Lines to be reproduced exactly: the one that holds "This screenshot has width=997, height=695." and all those after it through the end of the data. Include no others.

---

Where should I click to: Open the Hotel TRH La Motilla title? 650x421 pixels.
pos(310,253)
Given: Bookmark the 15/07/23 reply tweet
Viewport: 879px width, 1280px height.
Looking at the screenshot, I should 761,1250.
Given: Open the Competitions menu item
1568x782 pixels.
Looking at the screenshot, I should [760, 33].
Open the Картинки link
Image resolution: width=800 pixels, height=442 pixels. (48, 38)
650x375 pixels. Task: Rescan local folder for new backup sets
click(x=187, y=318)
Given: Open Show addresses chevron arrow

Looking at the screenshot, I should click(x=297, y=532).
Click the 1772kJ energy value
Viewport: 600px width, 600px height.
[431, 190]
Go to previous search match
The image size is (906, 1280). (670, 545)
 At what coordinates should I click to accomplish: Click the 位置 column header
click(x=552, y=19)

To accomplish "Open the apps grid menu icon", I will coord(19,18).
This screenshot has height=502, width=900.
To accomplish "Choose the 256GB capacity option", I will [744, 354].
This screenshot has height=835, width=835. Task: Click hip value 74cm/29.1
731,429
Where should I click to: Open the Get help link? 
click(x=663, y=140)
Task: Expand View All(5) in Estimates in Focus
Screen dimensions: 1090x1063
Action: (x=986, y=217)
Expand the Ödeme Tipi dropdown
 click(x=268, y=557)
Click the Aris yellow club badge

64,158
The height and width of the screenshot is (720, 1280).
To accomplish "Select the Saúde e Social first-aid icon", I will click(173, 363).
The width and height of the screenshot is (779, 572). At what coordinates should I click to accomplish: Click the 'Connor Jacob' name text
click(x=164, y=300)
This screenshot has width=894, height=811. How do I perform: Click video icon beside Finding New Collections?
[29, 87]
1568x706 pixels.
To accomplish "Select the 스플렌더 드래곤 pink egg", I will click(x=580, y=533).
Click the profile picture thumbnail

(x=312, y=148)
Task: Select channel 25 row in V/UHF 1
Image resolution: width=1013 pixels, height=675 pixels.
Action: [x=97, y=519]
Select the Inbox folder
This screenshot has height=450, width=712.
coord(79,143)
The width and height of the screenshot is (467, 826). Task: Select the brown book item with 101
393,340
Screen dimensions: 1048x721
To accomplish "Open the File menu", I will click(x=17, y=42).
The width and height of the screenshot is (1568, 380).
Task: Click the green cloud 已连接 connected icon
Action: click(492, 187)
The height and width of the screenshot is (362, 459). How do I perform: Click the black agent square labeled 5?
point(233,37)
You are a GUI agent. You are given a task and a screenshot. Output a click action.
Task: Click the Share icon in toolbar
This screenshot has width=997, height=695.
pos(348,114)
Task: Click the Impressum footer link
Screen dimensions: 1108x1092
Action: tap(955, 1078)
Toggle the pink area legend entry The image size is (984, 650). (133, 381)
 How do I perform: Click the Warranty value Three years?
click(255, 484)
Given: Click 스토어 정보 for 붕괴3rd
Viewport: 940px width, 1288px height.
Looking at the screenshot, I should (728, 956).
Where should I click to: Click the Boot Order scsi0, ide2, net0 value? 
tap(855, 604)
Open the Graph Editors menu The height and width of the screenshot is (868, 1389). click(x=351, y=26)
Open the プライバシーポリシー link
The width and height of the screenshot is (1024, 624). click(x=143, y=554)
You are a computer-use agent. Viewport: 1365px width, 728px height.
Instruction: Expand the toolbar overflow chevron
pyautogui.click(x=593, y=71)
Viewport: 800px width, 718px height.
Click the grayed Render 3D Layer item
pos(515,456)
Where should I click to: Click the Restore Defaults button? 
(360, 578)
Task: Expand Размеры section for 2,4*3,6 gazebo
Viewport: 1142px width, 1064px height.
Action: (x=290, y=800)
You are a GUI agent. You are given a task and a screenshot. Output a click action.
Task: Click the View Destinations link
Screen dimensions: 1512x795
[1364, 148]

---

**WRITTEN RESPONSE:**
This screenshot has width=997, height=695.
pos(348,114)
Task: Click the Impressum footer link
Screen dimensions: 1108x1092
Action: tap(955, 1078)
Toggle the pink area legend entry The image size is (984, 650). (133, 381)
 How do I perform: Click the Warranty value Three years?
click(255, 484)
Given: Click 스토어 정보 for 붕괴3rd
Viewport: 940px width, 1288px height.
Looking at the screenshot, I should (728, 956).
Where should I click to: Click the Boot Order scsi0, ide2, net0 value? 
tap(855, 604)
Open the Graph Editors menu The height and width of the screenshot is (868, 1389). click(x=351, y=26)
Open the プライバシーポリシー link
The width and height of the screenshot is (1024, 624). click(x=143, y=554)
You are a computer-use agent. Viewport: 1365px width, 728px height.
Instruction: Expand the toolbar overflow chevron
pyautogui.click(x=593, y=71)
Viewport: 800px width, 718px height.
Click the grayed Render 3D Layer item
pos(515,456)
Where should I click to: Click the Restore Defaults button? 
(360, 578)
Task: Expand Размеры section for 2,4*3,6 gazebo
Viewport: 1142px width, 1064px height.
Action: (x=290, y=800)
You are a GUI agent. You are given a task and a screenshot. Output a click action.
Task: Click the View Destinations link
Screen dimensions: 1512x795
[1364, 148]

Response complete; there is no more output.